Anschlag in Christchurch: Terrorforscher kritisiert Internetkonzerne
Online-Plattformen hätten die Verantwortung, mit mehr Personal und Technik gegen die Verbreitung von Propaganda vorzugehen, sagt ein Terrorforscher.
Nach dem tödlichen Anschlag auf zwei Moscheen im neuseeländischen Christchurch hat der Terrorismus-Experte Peter Neumann mehr Hilfe von Internetkonzernen im Anti-Terror-Kampf eingefordert. Zwar sei eine hundertprozentige Live-Überwachung von YouTube, Facebook und anderen Online-Plattformen zum Aufspüren blutrünstiger Terrorpropaganda unrealistisch, sagte er den Zeitungen der Funke-Mediengruppe (Samstag).
Mehr Einsatz von Personal und Technik gefordert
Dennoch könnten die Unternehmen mehr tun als bislang, um etwa die Übertragung von Attentaten zu erschweren. "Gegen die rasante und massenhafte Verbreitung lässt sich nur mit mehr Einsatz von Personal und Technik vorgehen, mit deren Hilfe diese brutalen Videos gelöscht werden", sagte Neumann, der am Londoner King's College zu Extremismus und Radikalisierung forscht.

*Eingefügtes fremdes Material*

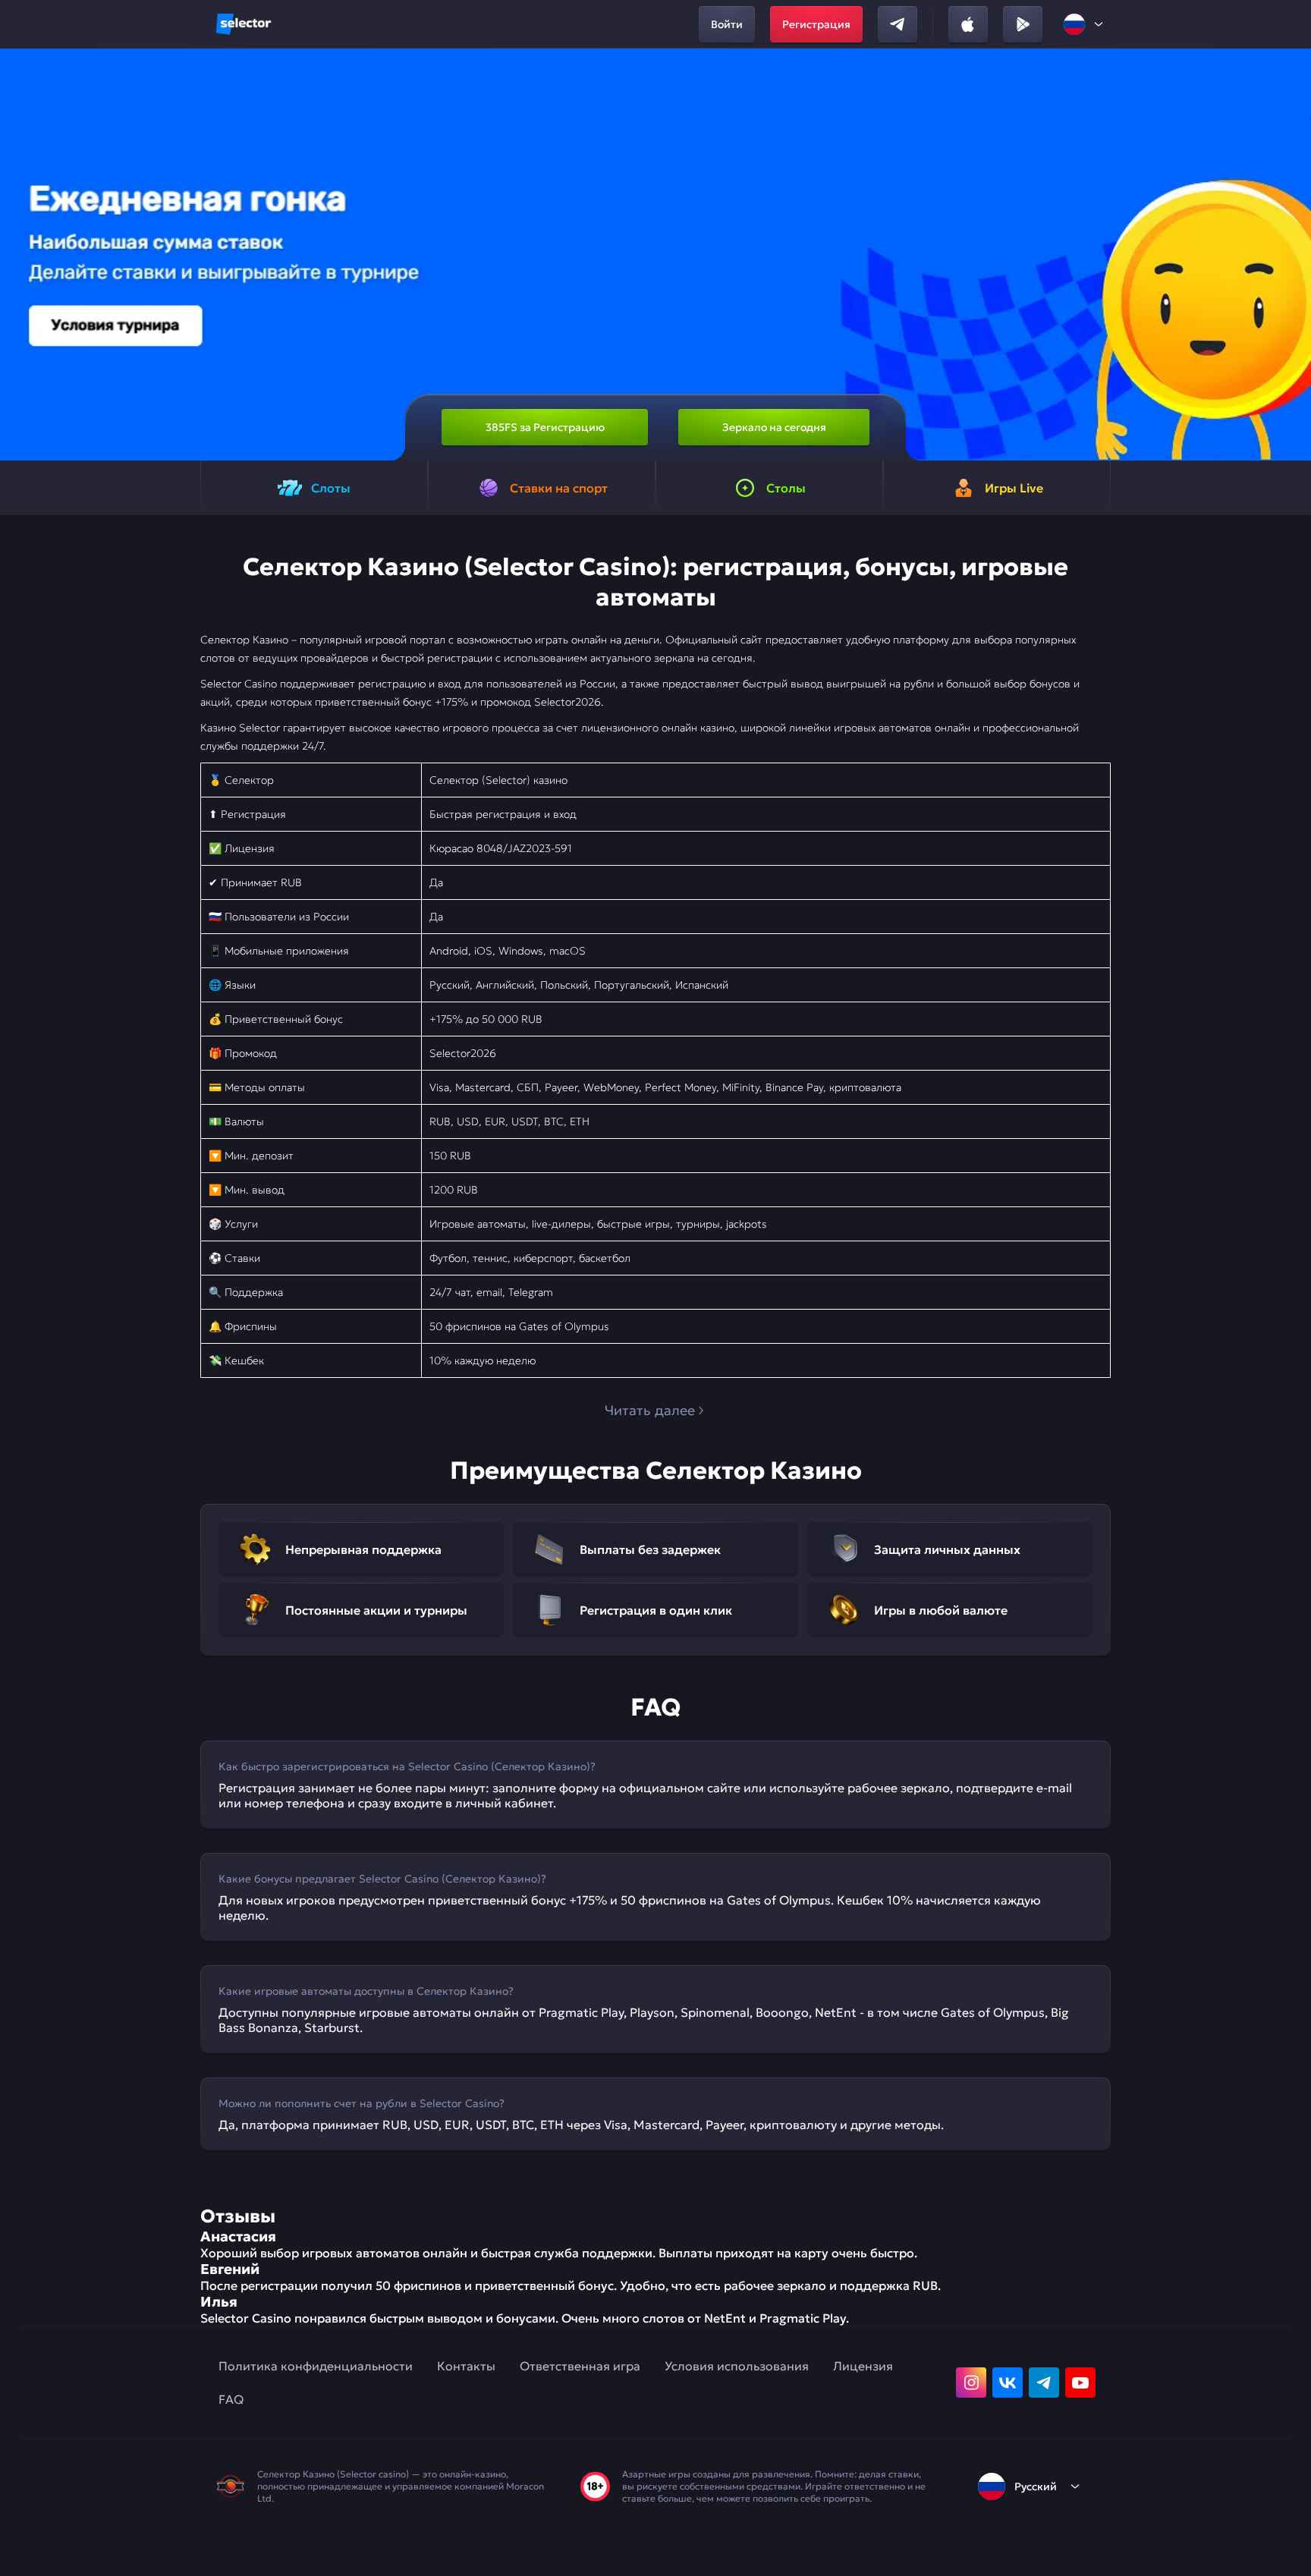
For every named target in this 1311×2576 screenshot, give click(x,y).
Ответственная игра (580, 2365)
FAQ (231, 2399)
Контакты (466, 2365)
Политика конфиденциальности (315, 2365)
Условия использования (737, 2365)
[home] (243, 24)
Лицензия (863, 2365)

"Die brutale Tat live zu übertragen dient zum einen einer narzisstischen Selbstinszenierung des Täters", erklärte Neumann. "Zum anderen soll die Tat so medial verbreitet werden. Das ist neben Manifest und Verweisen durch den Attentäter Teil der Propaganda-Strategie." Die einschlägigen Online-Plattformen könnten dies mit geeigneten Mitteln durchkreuzen "und so auch ihrer Verantwortung als global agierendes Unternehmen" gerecht werden.
YouTube setzt nun eine neu entwickelte "Redirect"-Methode ein. Bei Suche nach extremistischen Spots – etwa von ISIS – leitet das Videoportal nun auf anti-terroristische Aufklärungsvideos um. Das soll der Radikalisierung von Zuschauern entgegenwirken.

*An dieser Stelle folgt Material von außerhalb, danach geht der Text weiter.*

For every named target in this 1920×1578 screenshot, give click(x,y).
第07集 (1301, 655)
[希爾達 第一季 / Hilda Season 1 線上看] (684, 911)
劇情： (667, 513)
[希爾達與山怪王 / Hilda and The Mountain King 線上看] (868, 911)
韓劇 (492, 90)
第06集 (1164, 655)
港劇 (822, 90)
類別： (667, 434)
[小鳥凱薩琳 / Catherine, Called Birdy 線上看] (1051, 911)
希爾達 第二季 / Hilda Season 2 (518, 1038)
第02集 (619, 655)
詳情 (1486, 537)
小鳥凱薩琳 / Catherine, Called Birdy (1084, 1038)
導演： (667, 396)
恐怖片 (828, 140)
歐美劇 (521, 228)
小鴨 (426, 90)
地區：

YouTube leitet Suche nach Terrorvideos auf Gegenpropaganda um
"Narzisstische Selbstinszenierung" des Täters im Netz
Bei dem Doppelanschlag in Christchurch hatte der Täter während des Freitagsgebets wahllos auf Moschee-Besucher geschossen. Er tötete 49 Menschen, mehr als 40 wurden verletzt. Nach bisherigen Erkenntnissen handelte der Australier vermutlich als Einzeltäter.
Der Täter zeigte den Angriff live auf Facebook aus der Ich-Perspektive in einem 17-minütigen Video. Dabei trug er einen Tarnanzug. Im Video ist auch zu sehen, dass mehrere Waffen und Magazine mit Namen und Schriftzügen versehen sind. Sie beziehen sich teils auf Schlachten in Europa gegen die Araber oder die Osmanen, darunter mehrere auf dem Balkan. Facebook teilte mit, das Video entfernt und die Profile des Attentäters sowohl auf Facebook als auch auf Instagram gesperrt zu haben. Die Ermittler forderten die Öffentlichkeit dazu auf, die Aufnahmen nicht im Internet zu verbreiten.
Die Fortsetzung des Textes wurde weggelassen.